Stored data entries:
"""

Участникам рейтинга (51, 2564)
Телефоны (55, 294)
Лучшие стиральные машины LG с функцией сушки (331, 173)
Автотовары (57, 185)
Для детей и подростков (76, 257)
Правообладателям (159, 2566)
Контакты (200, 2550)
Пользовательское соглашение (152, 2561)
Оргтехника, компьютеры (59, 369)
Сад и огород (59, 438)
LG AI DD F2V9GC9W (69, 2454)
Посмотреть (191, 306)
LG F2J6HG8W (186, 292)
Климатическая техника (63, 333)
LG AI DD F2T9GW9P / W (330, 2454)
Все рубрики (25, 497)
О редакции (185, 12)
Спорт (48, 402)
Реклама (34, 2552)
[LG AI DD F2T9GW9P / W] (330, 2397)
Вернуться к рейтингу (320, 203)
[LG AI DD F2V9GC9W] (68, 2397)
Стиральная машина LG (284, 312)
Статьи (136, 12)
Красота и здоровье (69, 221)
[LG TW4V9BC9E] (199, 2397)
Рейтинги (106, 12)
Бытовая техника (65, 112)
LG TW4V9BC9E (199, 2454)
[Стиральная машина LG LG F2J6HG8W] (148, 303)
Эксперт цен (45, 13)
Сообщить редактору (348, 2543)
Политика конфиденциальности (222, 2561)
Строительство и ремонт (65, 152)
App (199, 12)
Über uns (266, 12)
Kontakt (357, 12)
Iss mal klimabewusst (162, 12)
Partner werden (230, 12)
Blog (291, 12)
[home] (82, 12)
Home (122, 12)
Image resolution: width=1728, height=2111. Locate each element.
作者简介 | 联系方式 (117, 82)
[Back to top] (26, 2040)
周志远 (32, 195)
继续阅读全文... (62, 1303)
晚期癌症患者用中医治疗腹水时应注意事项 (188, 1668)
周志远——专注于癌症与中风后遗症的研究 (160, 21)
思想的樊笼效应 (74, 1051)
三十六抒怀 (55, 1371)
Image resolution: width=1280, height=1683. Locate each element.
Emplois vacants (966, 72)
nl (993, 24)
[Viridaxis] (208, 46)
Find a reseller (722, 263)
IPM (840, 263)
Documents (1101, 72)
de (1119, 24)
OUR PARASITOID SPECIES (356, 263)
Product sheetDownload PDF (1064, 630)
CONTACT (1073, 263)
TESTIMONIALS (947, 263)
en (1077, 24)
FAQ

"""

Copy out every record exactly; leave nothing out.

Участникам рейтинга (51, 2564)
Телефоны (55, 294)
Лучшие стиральные машины LG с функцией сушки (331, 173)
Автотовары (57, 185)
Для детей и подростков (76, 257)
Правообладателям (159, 2566)
Контакты (200, 2550)
Пользовательское соглашение (152, 2561)
Оргтехника, компьютеры (59, 369)
Сад и огород (59, 438)
LG AI DD F2V9GC9W (69, 2454)
Посмотреть (191, 306)
LG F2J6HG8W (186, 292)
Климатическая техника (63, 333)
LG AI DD F2T9GW9P / W (330, 2454)
Все рубрики (25, 497)
О редакции (185, 12)
Спорт (48, 402)
Реклама (34, 2552)
[LG AI DD F2T9GW9P / W] (330, 2397)
Вернуться к рейтингу (320, 203)
[LG AI DD F2V9GC9W] (68, 2397)
Стиральная машина LG (284, 312)
Статьи (136, 12)
Красота и здоровье (69, 221)
[LG TW4V9BC9E] (199, 2397)
Рейтинги (106, 12)
Бытовая техника (65, 112)
LG TW4V9BC9E (199, 2454)
[Стиральная машина LG LG F2J6HG8W] (148, 303)
Эксперт цен (45, 13)
Сообщить редактору (348, 2543)
Политика конфиденциальности (222, 2561)
Строительство и ремонт (65, 152)
App (199, 12)
Über uns (266, 12)
Kontakt (357, 12)
Iss mal klimabewusst (162, 12)
Partner werden (230, 12)
Blog (291, 12)
[home] (82, 12)
Home (122, 12)
Image resolution: width=1728, height=2111. Locate each element.
作者简介 | 联系方式 (117, 82)
[Back to top] (26, 2040)
周志远 (32, 195)
继续阅读全文... (62, 1303)
晚期癌症患者用中医治疗腹水时应注意事项 (188, 1668)
周志远——专注于癌症与中风后遗症的研究 (160, 21)
思想的樊笼效应 (74, 1051)
三十六抒怀 (55, 1371)
Image resolution: width=1280, height=1683. Locate each element.
Emplois vacants (966, 72)
nl (993, 24)
[Viridaxis] (208, 46)
Find a reseller (722, 263)
IPM (840, 263)
Documents (1101, 72)
de (1119, 24)
OUR PARASITOID SPECIES (356, 263)
Product sheetDownload PDF (1064, 630)
CONTACT (1073, 263)
TESTIMONIALS (947, 263)
en (1077, 24)
FAQ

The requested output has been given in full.